- WORK TO BE COMPLETED
Could you filter the data below down to the lines that hold the word "axis"?

(Beginning of DATA)

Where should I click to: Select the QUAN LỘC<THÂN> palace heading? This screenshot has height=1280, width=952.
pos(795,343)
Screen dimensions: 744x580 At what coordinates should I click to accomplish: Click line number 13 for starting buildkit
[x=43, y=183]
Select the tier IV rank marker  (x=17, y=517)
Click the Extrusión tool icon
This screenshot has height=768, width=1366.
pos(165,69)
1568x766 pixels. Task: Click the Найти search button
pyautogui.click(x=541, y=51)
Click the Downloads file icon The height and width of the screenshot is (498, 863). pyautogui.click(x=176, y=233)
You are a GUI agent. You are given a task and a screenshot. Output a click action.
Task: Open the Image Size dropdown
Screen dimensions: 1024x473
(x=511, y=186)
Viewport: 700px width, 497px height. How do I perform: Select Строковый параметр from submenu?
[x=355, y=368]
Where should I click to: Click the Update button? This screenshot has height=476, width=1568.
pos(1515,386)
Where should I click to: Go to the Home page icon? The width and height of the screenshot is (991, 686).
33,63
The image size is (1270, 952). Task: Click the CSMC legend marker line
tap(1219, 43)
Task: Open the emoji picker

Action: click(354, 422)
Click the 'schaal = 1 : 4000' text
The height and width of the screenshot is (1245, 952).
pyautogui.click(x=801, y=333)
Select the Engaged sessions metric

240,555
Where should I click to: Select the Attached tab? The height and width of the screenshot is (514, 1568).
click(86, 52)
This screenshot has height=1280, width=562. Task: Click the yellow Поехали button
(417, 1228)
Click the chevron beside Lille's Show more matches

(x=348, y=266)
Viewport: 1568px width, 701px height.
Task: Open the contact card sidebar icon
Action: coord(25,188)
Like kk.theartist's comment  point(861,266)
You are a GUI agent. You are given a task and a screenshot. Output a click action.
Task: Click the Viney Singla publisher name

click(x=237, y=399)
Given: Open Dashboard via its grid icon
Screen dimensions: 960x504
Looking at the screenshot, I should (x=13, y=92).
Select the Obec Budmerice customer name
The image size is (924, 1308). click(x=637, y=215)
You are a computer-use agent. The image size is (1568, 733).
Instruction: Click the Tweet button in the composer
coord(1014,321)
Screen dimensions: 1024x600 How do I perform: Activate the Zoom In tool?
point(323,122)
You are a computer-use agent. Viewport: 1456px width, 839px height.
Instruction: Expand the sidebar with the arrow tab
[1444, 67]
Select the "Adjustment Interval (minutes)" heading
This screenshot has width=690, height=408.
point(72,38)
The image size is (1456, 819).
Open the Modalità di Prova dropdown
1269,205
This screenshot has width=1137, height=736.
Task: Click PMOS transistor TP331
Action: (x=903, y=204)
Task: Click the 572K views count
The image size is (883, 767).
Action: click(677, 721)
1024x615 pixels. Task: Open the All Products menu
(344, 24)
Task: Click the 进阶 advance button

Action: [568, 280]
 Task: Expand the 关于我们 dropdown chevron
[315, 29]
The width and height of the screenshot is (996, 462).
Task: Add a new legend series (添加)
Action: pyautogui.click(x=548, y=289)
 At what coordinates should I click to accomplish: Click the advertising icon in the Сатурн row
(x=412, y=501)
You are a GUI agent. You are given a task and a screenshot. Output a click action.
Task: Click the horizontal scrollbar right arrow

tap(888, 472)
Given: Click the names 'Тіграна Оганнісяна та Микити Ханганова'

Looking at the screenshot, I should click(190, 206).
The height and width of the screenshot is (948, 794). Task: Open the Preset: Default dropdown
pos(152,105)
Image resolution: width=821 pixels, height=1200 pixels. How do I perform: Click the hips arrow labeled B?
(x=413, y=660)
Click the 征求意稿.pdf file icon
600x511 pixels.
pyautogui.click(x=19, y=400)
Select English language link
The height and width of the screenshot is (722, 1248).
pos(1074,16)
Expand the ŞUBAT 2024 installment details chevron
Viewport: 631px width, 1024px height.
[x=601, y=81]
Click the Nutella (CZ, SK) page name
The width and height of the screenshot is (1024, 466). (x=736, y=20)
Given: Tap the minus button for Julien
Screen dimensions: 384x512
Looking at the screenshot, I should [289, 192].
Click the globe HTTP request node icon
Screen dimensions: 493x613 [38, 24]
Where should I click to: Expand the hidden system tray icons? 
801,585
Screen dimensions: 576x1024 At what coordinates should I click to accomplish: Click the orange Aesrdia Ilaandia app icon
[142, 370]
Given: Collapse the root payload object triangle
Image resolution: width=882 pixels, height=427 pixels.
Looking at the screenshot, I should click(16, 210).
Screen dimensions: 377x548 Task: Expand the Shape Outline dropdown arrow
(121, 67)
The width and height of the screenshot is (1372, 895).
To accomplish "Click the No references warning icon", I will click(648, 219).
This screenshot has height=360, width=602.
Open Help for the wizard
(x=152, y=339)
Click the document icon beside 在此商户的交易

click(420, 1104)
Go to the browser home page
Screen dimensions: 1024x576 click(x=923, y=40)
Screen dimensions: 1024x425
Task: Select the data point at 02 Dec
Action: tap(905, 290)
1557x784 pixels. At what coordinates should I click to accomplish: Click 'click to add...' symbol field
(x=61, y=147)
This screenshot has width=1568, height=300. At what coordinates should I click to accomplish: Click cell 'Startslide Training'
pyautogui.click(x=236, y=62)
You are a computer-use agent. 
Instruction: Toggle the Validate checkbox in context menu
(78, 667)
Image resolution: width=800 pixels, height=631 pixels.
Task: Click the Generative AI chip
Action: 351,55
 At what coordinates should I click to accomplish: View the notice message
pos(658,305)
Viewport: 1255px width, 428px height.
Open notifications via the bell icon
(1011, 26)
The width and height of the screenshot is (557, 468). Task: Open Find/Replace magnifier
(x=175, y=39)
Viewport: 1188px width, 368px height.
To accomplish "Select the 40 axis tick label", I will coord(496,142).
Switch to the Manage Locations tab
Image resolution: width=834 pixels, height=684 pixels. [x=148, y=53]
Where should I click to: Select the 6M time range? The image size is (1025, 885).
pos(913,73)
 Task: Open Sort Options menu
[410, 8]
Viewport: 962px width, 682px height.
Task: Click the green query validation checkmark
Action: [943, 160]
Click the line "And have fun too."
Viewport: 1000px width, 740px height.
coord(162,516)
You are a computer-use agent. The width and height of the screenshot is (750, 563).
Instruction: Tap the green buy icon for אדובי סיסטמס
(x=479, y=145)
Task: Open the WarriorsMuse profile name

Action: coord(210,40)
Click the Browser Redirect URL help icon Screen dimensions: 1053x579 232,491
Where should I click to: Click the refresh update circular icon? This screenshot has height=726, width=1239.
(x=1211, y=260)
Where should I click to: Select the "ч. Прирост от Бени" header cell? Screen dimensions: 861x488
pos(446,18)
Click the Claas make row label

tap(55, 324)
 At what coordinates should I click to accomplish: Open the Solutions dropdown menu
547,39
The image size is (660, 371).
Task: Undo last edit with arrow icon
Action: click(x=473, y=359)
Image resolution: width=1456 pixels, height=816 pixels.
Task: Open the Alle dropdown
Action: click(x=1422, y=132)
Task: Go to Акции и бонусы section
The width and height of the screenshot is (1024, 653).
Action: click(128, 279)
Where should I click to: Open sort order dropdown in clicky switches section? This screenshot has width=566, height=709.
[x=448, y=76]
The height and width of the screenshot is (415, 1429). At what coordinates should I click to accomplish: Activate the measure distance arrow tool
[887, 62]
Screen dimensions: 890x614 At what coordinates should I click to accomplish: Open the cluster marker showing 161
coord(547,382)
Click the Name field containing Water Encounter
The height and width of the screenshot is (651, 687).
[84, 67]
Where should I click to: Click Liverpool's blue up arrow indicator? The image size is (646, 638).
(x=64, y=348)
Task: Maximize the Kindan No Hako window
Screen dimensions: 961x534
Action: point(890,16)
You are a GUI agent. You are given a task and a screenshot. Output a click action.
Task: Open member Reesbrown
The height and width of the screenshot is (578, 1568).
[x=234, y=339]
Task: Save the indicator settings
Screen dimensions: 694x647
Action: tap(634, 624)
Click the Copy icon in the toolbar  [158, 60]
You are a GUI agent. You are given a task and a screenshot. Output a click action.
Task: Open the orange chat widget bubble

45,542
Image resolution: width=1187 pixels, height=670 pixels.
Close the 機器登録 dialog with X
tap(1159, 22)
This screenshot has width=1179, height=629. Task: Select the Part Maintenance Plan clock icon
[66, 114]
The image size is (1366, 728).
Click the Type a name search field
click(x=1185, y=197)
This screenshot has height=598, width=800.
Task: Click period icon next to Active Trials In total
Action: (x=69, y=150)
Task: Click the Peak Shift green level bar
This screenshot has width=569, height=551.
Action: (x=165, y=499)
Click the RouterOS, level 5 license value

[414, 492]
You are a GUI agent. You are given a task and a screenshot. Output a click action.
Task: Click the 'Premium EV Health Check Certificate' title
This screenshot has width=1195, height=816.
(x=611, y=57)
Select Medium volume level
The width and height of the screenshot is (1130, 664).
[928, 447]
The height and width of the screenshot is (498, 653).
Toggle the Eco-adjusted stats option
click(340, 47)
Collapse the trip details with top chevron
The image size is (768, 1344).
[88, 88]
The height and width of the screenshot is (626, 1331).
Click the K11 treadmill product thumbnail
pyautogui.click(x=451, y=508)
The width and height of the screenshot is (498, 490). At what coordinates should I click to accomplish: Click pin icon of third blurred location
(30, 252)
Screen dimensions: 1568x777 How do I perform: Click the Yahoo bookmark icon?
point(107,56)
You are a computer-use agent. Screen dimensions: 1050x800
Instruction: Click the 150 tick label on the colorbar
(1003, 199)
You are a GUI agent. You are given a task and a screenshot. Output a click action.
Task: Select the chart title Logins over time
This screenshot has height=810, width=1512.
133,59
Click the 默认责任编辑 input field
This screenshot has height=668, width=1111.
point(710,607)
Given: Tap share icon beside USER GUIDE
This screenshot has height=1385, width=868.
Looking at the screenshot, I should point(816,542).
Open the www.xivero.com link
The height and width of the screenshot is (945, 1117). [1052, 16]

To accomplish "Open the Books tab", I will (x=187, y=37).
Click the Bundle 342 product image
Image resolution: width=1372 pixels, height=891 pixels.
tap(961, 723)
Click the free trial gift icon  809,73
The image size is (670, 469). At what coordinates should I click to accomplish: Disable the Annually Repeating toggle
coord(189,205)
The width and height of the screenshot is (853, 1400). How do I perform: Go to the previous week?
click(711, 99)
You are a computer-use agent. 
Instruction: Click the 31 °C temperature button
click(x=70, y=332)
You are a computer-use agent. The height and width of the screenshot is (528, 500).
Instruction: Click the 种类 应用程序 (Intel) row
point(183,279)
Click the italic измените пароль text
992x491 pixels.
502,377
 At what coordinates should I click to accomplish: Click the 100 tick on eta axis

(End of DATA)

- TASK OUTPUT
To accomplish "Select the 40 axis tick label", I will coord(496,142).
 At what coordinates should I click to accomplish: Click the 100 tick on eta axis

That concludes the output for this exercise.